Writing Scrapy Python Output to JSON file

Last Updated : 14 Sep, 2021

In this article, we are going to see how to write scrapy output into a JSON file in Python.

Using scrapy command-line shell

This is the easiest way to save data to JSON is by using the following command:

scrapy crawl <spiderName> -O <fileName>.json

This will generate a file with a provided file name containing all scraped data.

Note that using -O in the command line overwrites any existing file with that name whereas using -o appends the new content to the existing file. However, appending to a JSON file makes the file contents invalid JSON. So use the following command to append data to an existing file.

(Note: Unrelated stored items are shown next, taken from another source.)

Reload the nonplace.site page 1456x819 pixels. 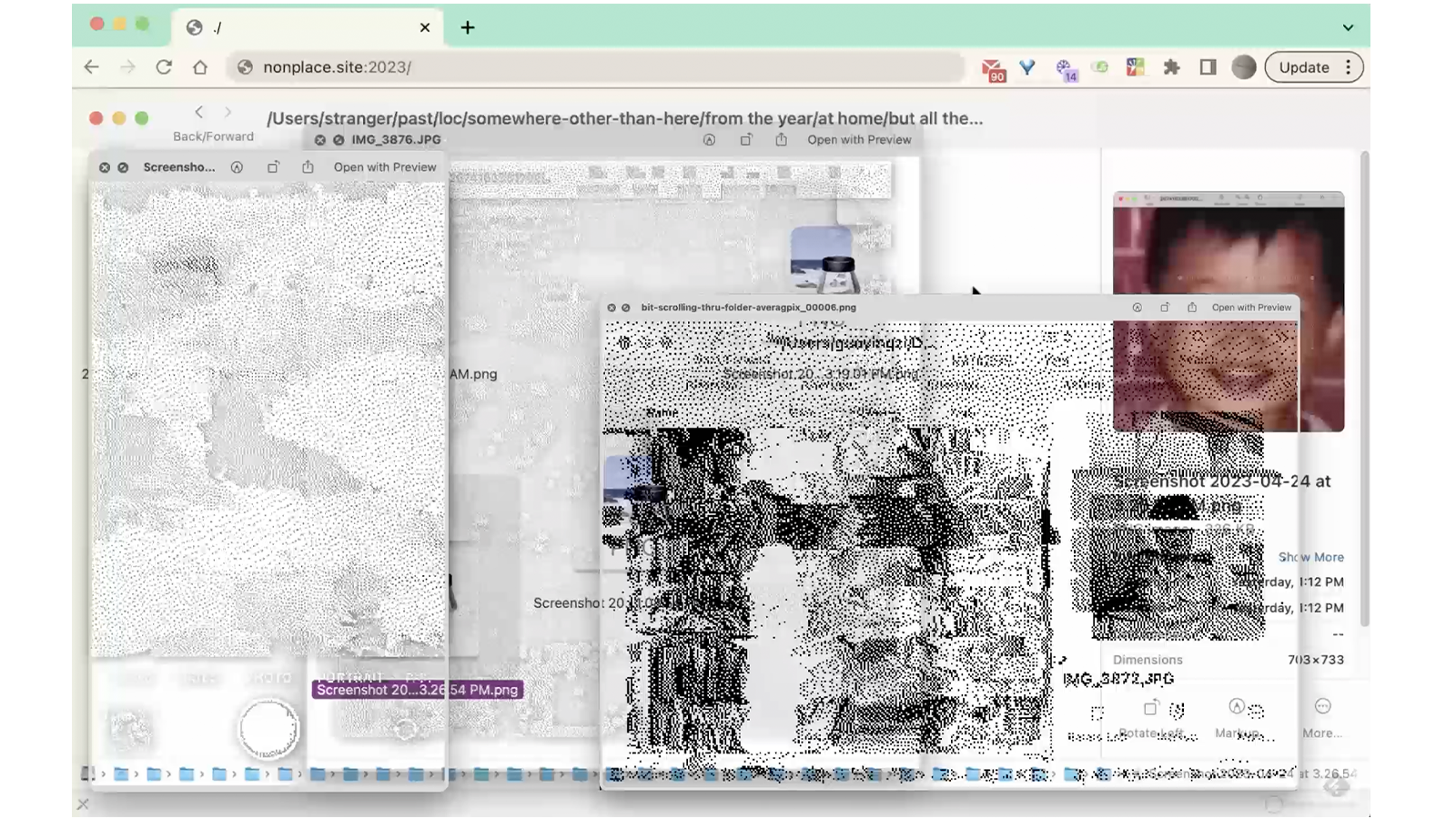pos(164,67)
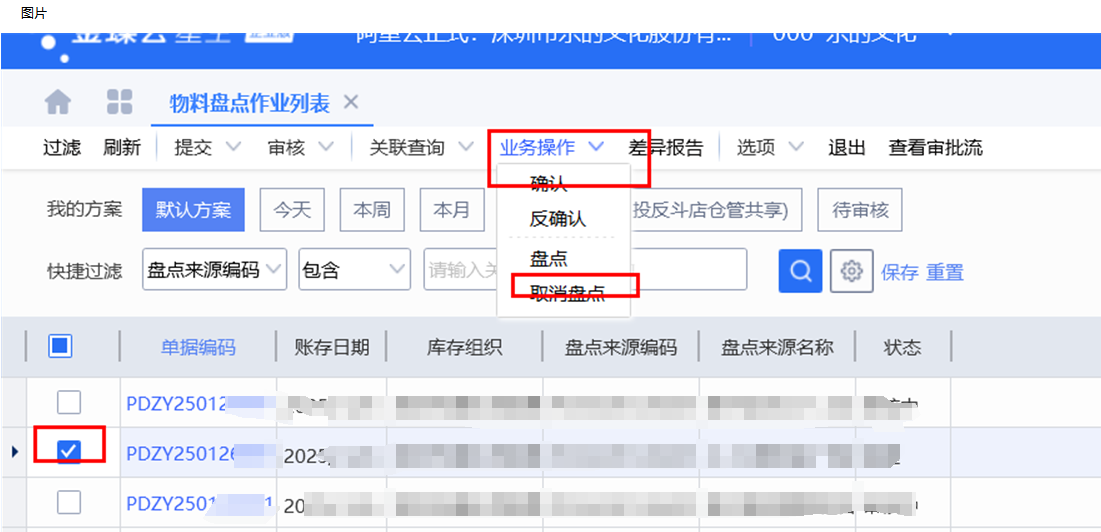Click the 默认方案 button
The width and height of the screenshot is (1101, 532).
pos(193,210)

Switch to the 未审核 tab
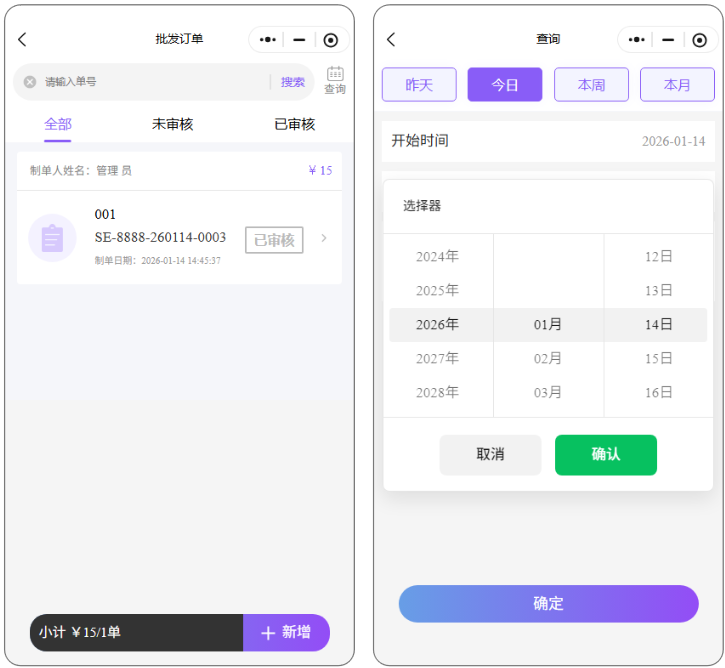point(172,124)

scrapy crawl <spiderName> -o <fileName>.jl

Note: .jl represents JSON lines format.

Stepwise implementation:

Step 1: Creating the project

Now to start a new project in scrapy use the following command

scrapy startproject tutorial

This will create a directory with the following content:

Move to the tutorial directory we created using the following command:

cd tutorial

Step 2: Creating a spider (tutorial/spiders/quotes_spider.py)

Spiders are the programs that user defines and scrapy uses to scrape information from website(s). This is the code for our Spider. Create a file named quotes_spider.py under the tutorial/spiders directory in your project:

Python3

import scrapy 
  
  
class QuotesSpider(scrapy.Spider): 
    
    # name of variable should be 'name' only 
    name = "quotes" 
  
    # urls from which will be used to extract information 
    # list should be named 'start_urls' only 
    start_urls = [ 
        'http://quotes.toscrape.com/page/1/', 
        'http://quotes.toscrape.com/page/2/', 
    ] 
  
    def parse(self, response): 
        
        # handle the response downloaded for each of the 
        # requests made should be named 'parse' only 
        for quote in response.css('div.quote'): 
            yield { 
                'text': quote.css('span.text::text').get(), 
                'author': quote.css('small.author::text').get(), 
                'tags': quote.css('div.tags a.tag::text').getall(), 
            }